## Exercise requirements:
For each line below that holds the string "last", add one to a tally; report that tally alone.

=== Excerpted data ===

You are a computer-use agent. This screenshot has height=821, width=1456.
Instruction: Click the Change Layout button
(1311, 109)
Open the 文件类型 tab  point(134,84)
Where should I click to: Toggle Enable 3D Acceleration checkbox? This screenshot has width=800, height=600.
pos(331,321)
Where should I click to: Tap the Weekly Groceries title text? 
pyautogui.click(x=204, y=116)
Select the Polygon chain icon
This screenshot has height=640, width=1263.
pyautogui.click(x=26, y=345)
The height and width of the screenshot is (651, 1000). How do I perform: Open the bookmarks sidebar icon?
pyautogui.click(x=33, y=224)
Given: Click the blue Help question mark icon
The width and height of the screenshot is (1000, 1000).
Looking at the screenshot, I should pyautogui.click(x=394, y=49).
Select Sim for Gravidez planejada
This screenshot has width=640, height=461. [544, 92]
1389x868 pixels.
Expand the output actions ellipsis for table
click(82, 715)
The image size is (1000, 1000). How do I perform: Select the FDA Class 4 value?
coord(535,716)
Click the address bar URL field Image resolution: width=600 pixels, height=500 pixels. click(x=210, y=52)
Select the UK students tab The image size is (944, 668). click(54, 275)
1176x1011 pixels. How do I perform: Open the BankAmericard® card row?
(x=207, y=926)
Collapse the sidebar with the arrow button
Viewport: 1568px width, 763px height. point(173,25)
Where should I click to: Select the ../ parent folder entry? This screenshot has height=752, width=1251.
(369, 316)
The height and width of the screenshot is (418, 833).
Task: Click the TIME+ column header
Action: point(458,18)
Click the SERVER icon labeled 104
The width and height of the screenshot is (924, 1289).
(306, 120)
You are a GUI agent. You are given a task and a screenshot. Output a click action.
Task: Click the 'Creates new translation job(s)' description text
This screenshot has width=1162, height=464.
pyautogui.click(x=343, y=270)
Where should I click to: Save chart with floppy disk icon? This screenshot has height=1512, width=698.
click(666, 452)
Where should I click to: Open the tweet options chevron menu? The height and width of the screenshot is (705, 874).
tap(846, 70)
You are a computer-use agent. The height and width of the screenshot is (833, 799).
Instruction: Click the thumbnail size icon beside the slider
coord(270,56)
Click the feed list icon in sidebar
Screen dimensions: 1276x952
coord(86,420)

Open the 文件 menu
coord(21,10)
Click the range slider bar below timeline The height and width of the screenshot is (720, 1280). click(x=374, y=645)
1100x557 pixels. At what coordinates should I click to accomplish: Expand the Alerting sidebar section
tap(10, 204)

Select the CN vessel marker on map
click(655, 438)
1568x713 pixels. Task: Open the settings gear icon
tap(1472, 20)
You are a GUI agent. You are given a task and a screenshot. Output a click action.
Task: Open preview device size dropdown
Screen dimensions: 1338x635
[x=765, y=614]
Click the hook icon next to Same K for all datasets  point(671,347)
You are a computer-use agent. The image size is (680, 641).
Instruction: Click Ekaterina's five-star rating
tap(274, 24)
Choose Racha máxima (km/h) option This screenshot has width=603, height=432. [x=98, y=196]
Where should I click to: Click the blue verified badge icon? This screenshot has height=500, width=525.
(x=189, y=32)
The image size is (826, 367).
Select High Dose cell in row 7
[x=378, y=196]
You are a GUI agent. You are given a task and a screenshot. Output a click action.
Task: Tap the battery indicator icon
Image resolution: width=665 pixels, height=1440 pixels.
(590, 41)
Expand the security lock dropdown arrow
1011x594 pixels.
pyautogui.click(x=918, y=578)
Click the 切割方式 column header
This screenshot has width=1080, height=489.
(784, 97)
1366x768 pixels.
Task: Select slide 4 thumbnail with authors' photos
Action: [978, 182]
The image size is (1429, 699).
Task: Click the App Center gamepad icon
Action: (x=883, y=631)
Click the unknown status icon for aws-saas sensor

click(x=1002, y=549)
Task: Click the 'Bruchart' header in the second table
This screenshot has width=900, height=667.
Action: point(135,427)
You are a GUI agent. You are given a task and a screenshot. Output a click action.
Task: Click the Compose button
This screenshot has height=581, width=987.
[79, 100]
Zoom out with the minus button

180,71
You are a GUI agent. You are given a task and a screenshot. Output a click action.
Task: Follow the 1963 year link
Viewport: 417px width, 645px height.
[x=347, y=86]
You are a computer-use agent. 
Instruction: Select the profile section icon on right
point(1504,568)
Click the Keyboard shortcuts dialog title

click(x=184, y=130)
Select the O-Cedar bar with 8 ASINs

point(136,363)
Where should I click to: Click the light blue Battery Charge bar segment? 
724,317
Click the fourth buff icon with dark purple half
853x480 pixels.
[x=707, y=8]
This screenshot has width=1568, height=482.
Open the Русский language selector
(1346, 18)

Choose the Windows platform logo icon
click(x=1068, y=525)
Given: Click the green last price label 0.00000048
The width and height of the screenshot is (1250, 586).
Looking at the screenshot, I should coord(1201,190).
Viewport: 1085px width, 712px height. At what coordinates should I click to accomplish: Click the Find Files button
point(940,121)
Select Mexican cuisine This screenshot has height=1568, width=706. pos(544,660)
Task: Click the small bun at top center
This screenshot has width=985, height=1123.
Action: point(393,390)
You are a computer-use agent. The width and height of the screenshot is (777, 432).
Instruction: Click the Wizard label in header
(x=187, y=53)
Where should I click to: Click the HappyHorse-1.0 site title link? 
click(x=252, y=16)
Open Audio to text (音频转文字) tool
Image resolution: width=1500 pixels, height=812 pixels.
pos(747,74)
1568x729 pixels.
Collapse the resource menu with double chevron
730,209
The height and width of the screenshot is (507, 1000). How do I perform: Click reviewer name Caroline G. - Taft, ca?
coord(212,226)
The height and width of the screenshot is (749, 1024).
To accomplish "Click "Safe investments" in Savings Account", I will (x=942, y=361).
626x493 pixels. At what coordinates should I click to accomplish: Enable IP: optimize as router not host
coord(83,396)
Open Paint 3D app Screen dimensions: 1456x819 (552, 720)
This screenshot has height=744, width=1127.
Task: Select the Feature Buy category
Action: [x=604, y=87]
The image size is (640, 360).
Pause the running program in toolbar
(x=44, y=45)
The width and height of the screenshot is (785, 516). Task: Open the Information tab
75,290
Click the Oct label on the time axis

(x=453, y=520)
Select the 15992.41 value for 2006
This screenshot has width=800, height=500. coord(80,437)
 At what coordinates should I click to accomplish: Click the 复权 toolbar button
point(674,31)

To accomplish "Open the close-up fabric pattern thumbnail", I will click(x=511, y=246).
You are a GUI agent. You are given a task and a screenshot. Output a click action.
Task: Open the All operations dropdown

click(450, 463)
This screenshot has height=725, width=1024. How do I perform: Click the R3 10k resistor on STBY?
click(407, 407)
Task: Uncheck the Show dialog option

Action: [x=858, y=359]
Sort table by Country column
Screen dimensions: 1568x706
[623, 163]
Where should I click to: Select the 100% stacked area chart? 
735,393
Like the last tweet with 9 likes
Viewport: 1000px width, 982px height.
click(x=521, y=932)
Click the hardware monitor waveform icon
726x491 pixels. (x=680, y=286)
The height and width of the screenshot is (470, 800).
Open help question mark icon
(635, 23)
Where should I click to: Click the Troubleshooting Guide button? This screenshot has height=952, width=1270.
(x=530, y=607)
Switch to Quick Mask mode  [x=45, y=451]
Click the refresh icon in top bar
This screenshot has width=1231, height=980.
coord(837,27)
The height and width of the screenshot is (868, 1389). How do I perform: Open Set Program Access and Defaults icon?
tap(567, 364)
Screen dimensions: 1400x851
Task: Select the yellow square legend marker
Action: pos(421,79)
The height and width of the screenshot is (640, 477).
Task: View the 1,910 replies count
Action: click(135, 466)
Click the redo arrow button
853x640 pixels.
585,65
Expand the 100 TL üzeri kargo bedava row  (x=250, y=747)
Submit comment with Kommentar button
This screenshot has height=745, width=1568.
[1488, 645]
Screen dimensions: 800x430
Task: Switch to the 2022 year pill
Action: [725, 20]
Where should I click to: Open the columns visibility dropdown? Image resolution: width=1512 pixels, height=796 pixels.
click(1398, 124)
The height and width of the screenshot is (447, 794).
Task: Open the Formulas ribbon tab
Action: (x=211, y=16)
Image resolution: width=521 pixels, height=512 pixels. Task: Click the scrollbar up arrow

===

## Reply to the exercise:
2